Sports shows, like much of sports literature, have by and large traded on a
simple archetype: sport as a metaphor for life. In Friday Night Lights, it
turns out, life is a metaphor for football.
It's not that
there's a preponderance of football action (some episodes include only a few
minutes on the practice field); Lights skillfully takes us deep into the
trying, though hardly joyless, lives of its characters as they grapple with
things like alcoholism and parental neglect. But the quotidian pressures of
playing high school football in small town Texas color virtually every scene.

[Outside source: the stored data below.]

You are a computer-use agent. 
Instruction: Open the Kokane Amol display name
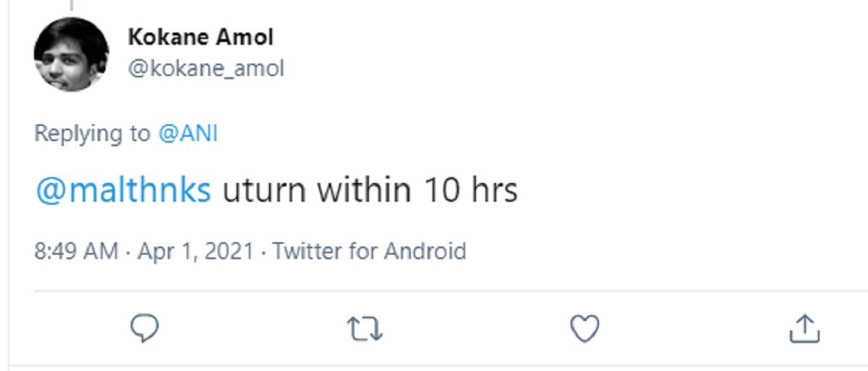pyautogui.click(x=200, y=36)
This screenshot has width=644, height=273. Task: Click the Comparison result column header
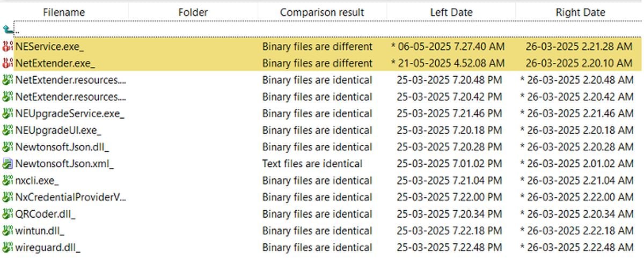[x=322, y=12]
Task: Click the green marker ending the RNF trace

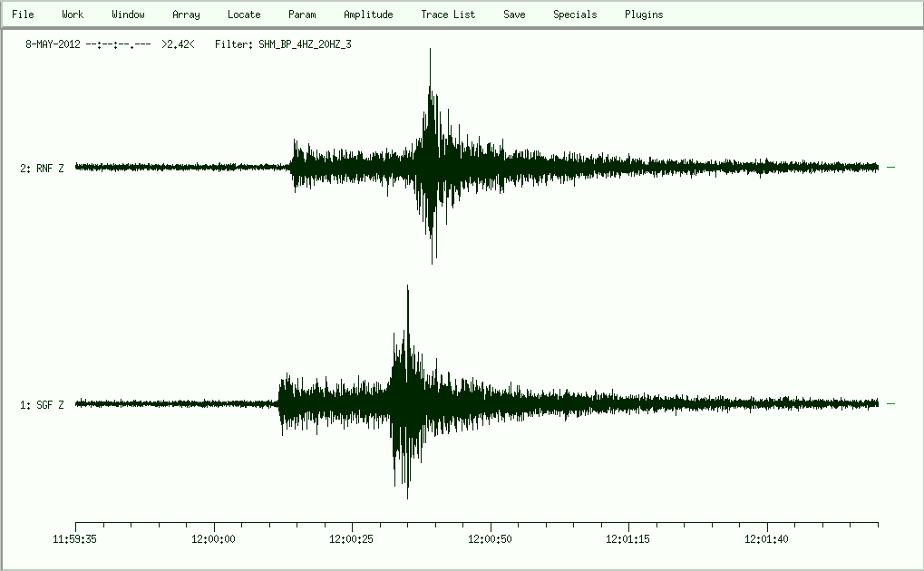Action: (890, 167)
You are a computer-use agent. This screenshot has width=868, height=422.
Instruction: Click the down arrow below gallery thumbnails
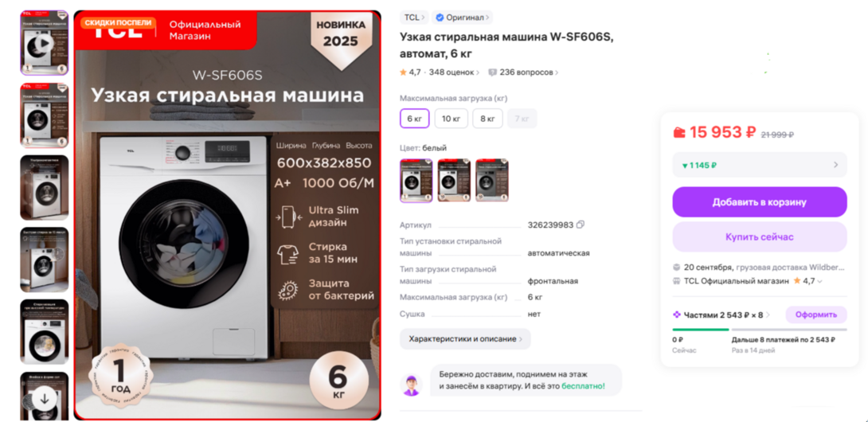(45, 397)
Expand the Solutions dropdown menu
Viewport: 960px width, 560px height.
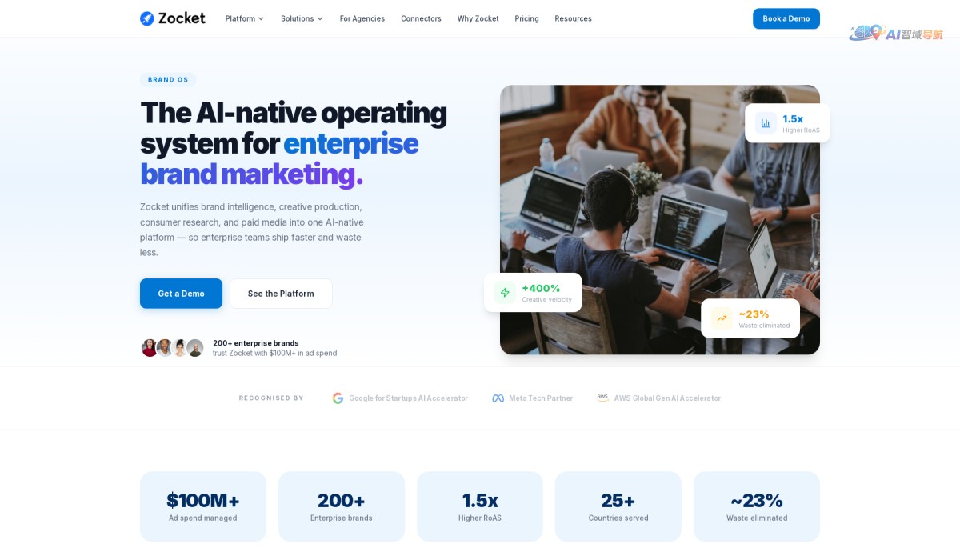coord(302,18)
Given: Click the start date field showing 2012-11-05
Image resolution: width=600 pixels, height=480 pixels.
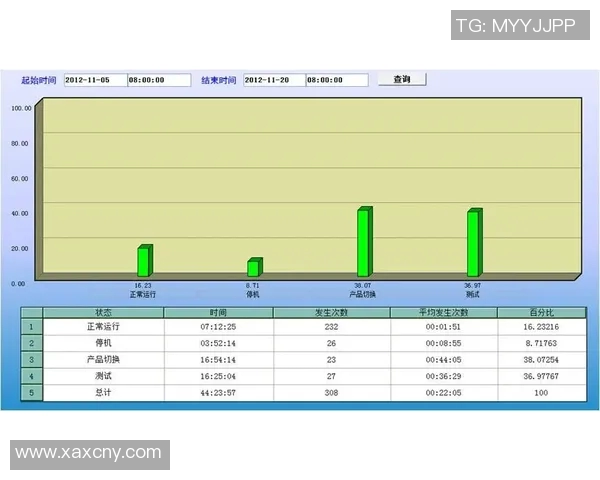Looking at the screenshot, I should pos(94,80).
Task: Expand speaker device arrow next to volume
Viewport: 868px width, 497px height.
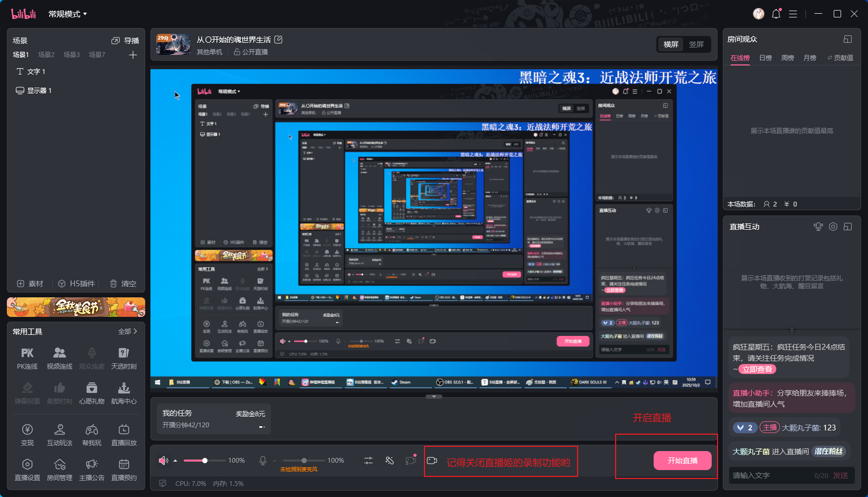Action: [175, 461]
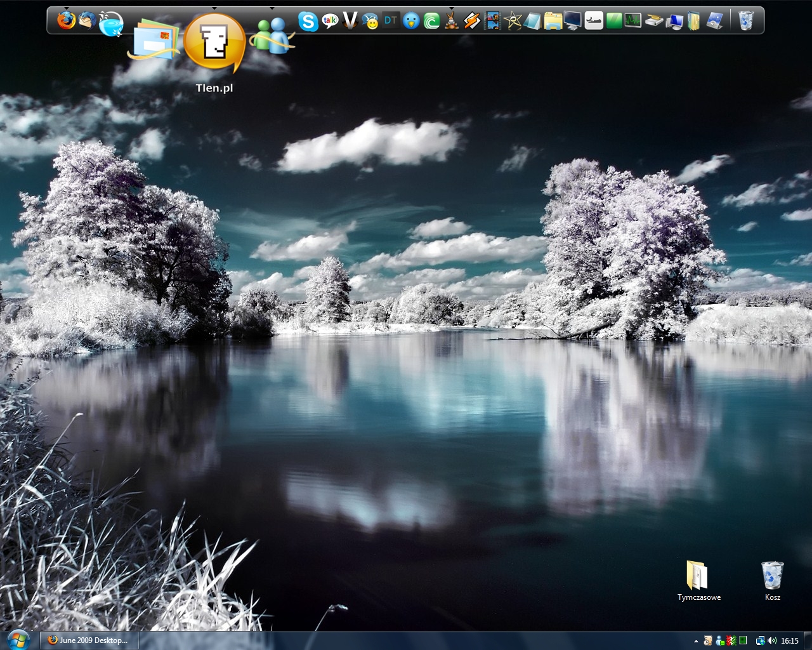The height and width of the screenshot is (650, 812).
Task: Click the 16:15 taskbar clock
Action: [790, 641]
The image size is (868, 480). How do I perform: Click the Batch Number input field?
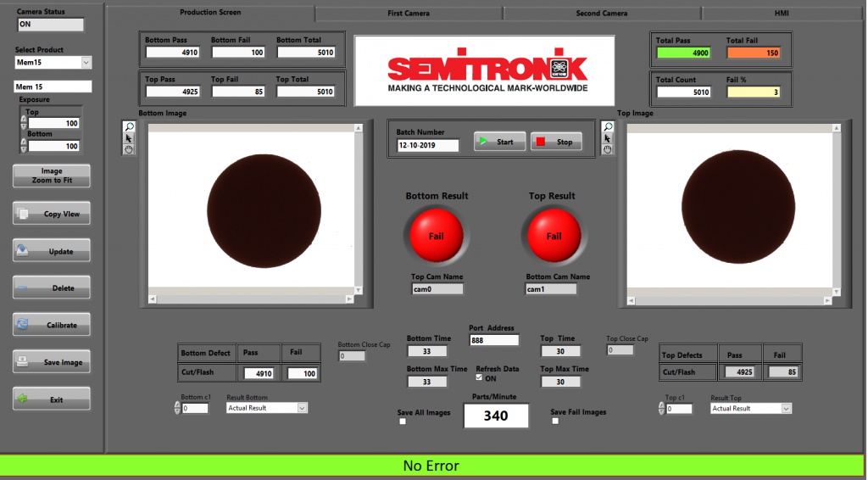(x=428, y=145)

And plotlines built far from the field are most sharply defined after the games
begin. When a son clashes with his father, who has returned, discontented, from
Iraq, the impact is revealed by the boy's terrible play. Another character's
effort to transform himself into a social force in the student body—his name is
Landry, Cowboys fans—doesn't get off the ground until he makes his first big
tackle.
The challenge of
drawing audiences to sports dramas has always been that when people want to
watch sports (men, mainly), they watch sports. And when they want to watch a
drama about relationships (women, usually), they don't want a bunch of jocks
running interference. The two ideas don't mix. "That's what they said about
politics, but then you got The West Wing," says Lights executive producer
Jason Katims. "You hope you can be the one to break out."
That hasn't
happened yet for Lights, which draws subpar Nielsen ratings. Yet the show
continues to win praise from nonsports publications like The New Yorker and
from athletes like former high school (in Florence, Ky.) phenom Shaun Alexander
of the Seahawks, who visited with Katims last month and told him, as Katims
relates, that he was "getting all the guys on the team to watch
it."
The White Shadow
also impressed critics and battled for ratings in its three-season run, and
it's hard not to think of Shadow when watching Lights, both for their
similarities (the father-figure coach, the interracial byplay) and their
differences, which illuminate how much sports have changed. Shadow (also out on
DVD) debuted in an era before Scott Boras or Chris Berman, and while it tackled
serious issues, it was a jokier, more innocent show than Lights. When Dillon
Panthers running back Smash Williams wants to impress a scout in Lights, he
shoots up with steroids. When Coolidge, Carver High's Afroed center in Shadow,
gets a sniff from a sports agent, his response borders on the burlesque: He
orders a Rolls Royce, setting up that episode's closing gag.
A good
dramatization can get to the truth of things more powerfully than nonfiction,
and Friday Night Lights—inspired of course by H.G. Bissinger's 2000 book and
the 2004 movie—does it by staying anchored. In this season's first episode, Tim
Riggins, the Panthers' fullback, lies in a hospital after fainting from heat
exhaustion. Riggins (Taylor Kitsch) is parentless (he lives with his older
brother). His best friend is recently paralyzed. He drinks beer at all times of
day. He's a smart, savvy teenage playboy, vulnerable to girls with a maternal
instinct. All that comes down to one thing in Dillon. As a doctor ends his
examination of Riggins, he can't help asking, "Will you be ready for Friday
night?"
Says Riggins,
"Always."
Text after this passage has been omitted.